Text and element pointing records
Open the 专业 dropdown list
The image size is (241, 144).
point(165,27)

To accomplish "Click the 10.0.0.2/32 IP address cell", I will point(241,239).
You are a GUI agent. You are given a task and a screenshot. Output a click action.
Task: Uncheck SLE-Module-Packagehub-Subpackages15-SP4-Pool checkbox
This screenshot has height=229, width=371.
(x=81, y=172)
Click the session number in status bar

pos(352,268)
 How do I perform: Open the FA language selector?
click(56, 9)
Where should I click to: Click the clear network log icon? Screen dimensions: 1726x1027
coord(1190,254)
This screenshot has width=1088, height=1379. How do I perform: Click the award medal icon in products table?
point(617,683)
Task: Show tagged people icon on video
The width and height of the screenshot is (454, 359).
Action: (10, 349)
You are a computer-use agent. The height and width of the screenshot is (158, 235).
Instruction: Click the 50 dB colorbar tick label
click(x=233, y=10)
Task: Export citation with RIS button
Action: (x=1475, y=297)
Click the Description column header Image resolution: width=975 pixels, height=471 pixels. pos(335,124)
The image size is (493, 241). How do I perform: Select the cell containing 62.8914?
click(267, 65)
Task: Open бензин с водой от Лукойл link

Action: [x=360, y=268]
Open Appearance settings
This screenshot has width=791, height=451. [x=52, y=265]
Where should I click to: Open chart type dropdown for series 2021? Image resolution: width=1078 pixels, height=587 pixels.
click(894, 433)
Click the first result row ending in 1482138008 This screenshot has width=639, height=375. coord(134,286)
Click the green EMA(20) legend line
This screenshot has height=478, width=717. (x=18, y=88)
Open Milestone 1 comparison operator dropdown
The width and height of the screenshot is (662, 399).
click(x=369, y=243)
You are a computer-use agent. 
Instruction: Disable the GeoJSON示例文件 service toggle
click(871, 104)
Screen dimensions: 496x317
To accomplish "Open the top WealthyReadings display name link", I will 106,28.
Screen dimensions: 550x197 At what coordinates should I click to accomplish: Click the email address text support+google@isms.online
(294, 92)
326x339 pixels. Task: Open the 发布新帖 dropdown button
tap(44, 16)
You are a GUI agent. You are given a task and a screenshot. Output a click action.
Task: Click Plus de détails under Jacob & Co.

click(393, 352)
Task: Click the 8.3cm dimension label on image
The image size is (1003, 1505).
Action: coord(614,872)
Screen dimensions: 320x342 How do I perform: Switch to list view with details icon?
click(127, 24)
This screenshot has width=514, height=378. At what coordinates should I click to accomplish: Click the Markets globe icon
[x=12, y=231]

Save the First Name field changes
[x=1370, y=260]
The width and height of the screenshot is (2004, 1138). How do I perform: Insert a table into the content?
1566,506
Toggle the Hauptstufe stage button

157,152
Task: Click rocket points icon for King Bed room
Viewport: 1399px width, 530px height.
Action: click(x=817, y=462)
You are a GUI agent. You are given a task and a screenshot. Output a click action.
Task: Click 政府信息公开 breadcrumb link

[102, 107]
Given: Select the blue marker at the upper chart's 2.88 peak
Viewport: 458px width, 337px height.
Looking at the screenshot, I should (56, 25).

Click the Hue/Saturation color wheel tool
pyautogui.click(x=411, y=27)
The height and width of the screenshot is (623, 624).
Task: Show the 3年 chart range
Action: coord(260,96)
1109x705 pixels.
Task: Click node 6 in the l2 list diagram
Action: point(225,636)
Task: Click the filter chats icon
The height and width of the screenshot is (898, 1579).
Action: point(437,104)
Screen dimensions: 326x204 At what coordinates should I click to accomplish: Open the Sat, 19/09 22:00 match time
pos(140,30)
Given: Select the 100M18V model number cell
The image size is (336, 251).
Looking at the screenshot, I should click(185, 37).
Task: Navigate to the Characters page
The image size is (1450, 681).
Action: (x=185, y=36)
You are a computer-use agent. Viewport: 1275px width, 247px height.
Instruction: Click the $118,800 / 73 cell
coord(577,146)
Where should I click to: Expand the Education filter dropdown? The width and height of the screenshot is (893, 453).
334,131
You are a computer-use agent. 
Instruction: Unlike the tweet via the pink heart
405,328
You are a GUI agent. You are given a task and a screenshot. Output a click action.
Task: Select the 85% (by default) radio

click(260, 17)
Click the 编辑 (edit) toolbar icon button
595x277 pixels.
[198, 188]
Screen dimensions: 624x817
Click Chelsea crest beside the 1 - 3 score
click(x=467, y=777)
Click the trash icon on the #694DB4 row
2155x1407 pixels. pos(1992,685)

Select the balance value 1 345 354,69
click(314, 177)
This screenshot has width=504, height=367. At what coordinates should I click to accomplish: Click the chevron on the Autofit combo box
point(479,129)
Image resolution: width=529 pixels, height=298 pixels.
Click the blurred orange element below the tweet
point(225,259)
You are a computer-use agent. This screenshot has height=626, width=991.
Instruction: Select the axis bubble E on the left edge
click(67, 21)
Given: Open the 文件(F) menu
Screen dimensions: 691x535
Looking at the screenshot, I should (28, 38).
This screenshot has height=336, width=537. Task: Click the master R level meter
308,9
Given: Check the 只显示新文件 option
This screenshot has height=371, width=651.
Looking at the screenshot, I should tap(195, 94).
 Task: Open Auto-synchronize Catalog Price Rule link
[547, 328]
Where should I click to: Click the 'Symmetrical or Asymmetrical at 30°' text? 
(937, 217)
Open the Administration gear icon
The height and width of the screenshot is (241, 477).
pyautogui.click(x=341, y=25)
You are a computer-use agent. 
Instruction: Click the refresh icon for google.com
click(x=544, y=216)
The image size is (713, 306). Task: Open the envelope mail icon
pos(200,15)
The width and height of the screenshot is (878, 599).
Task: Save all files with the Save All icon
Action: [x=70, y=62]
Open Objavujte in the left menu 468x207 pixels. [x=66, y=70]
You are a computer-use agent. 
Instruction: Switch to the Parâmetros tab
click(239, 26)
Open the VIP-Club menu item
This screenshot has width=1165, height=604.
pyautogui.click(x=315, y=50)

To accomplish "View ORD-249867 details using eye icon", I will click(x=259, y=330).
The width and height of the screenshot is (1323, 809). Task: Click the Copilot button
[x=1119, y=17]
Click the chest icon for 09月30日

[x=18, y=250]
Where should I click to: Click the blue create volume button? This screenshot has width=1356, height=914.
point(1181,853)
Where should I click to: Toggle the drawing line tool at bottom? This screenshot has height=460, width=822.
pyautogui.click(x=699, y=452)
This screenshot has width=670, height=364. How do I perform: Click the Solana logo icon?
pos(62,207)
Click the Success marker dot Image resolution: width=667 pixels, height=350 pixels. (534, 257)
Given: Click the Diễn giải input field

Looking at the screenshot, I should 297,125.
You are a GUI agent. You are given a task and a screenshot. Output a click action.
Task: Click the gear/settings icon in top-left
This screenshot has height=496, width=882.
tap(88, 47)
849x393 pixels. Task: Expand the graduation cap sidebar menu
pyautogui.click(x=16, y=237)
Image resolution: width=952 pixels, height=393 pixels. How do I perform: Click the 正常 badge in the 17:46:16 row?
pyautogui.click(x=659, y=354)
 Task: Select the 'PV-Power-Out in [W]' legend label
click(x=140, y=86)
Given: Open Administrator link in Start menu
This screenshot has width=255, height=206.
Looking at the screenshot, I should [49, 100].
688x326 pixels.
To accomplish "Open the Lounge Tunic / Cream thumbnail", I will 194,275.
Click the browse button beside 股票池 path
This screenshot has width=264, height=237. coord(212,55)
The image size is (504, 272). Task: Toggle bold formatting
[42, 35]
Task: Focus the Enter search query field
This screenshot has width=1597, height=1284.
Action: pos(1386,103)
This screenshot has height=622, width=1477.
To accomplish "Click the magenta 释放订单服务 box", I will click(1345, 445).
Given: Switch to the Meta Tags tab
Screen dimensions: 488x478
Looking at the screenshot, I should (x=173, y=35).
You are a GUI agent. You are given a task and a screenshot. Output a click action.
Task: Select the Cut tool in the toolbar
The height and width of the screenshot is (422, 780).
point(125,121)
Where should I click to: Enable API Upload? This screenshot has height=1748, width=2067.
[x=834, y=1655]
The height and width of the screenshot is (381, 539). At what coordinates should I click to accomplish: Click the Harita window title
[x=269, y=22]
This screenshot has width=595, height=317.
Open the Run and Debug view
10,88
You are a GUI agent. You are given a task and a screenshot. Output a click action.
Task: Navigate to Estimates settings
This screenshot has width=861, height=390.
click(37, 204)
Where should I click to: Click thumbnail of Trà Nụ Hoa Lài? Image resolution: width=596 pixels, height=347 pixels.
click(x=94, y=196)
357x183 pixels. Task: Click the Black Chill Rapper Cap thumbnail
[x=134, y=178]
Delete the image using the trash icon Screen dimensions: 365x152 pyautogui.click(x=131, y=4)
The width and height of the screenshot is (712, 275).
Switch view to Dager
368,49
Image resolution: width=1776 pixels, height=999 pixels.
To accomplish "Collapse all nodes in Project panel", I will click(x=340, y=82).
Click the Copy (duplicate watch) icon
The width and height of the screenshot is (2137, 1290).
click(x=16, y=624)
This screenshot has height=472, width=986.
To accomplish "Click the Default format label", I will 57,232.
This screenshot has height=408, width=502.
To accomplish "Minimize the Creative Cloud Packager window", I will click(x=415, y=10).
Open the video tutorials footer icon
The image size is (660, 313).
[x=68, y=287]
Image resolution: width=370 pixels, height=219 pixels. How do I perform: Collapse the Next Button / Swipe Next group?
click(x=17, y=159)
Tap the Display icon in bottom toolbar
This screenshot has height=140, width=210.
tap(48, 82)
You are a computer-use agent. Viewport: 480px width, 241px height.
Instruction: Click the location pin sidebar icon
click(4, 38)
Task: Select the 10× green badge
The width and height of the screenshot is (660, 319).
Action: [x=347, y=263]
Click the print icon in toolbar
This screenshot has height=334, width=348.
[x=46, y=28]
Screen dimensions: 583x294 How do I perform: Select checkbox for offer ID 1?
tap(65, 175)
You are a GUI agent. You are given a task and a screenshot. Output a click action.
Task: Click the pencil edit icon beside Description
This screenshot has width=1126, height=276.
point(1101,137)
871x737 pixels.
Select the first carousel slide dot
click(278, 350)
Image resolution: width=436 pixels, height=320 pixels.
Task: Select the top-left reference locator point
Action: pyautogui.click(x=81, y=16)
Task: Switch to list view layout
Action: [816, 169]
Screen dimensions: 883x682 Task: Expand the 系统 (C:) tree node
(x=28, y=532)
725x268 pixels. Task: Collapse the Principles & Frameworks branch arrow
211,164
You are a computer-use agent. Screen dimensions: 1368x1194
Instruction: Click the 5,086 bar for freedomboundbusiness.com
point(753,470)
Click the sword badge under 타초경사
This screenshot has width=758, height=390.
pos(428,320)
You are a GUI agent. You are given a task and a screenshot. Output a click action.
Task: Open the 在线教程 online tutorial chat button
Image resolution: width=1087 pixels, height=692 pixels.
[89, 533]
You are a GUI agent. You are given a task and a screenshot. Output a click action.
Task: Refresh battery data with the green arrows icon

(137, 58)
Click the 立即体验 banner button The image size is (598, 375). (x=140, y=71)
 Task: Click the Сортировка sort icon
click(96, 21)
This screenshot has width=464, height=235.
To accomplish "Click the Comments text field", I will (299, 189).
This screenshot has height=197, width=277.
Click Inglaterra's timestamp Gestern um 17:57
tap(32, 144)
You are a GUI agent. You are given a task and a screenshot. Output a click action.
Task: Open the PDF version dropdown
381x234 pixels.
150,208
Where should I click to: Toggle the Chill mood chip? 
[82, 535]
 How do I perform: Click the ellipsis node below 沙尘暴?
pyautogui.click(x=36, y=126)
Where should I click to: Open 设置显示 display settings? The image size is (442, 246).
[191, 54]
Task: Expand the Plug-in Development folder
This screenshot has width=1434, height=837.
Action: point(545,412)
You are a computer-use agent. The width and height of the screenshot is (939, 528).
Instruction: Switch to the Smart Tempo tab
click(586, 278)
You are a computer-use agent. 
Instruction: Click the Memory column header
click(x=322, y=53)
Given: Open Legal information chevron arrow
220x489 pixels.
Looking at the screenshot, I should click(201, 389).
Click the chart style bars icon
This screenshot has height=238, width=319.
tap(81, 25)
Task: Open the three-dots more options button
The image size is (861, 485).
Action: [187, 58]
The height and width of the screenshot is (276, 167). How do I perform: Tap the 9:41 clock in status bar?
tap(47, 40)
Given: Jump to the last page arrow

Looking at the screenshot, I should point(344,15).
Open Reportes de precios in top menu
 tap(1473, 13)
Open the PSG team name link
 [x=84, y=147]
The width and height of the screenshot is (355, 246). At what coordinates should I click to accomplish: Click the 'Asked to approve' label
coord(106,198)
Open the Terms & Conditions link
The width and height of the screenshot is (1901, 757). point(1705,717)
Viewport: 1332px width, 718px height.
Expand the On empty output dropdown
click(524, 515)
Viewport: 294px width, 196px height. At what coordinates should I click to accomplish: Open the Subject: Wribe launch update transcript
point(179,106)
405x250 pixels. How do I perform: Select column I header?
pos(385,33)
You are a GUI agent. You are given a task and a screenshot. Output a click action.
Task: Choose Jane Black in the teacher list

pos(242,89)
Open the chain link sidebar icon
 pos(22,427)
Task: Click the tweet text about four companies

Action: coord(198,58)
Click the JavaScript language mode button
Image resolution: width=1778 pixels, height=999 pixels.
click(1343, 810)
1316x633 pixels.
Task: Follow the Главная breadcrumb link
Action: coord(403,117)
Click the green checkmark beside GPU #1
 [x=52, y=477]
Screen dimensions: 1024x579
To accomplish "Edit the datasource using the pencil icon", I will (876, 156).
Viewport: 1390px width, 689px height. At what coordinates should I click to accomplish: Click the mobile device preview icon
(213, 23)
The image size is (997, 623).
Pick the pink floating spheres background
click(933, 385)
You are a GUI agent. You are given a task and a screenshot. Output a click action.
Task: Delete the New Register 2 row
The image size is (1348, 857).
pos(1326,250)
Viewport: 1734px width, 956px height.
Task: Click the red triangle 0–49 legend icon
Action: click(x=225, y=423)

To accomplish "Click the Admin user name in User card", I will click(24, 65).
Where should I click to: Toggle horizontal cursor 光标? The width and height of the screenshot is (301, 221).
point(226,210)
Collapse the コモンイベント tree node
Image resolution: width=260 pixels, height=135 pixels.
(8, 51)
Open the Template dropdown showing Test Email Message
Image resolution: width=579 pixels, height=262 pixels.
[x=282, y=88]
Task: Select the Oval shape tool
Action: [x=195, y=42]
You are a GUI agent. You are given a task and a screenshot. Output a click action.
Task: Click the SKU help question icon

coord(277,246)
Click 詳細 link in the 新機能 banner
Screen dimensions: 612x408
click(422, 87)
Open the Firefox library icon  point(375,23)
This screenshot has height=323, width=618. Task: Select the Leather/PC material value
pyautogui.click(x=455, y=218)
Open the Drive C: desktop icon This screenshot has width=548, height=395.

**AIM OF THE EXERCISE:**
Copy out the lines of the records verbatim, beginning at the line containing "Screen dimensions: 320x342" and ending with the line containing "[x=1370, y=260]", both lines included.

**RESPONSE TO THIS TASK:**
Screen dimensions: 320x342 How do I perform: Switch to list view with details icon?
click(127, 24)
This screenshot has width=514, height=378. At what coordinates should I click to accomplish: Click the Markets globe icon
[x=12, y=231]

Save the First Name field changes
[x=1370, y=260]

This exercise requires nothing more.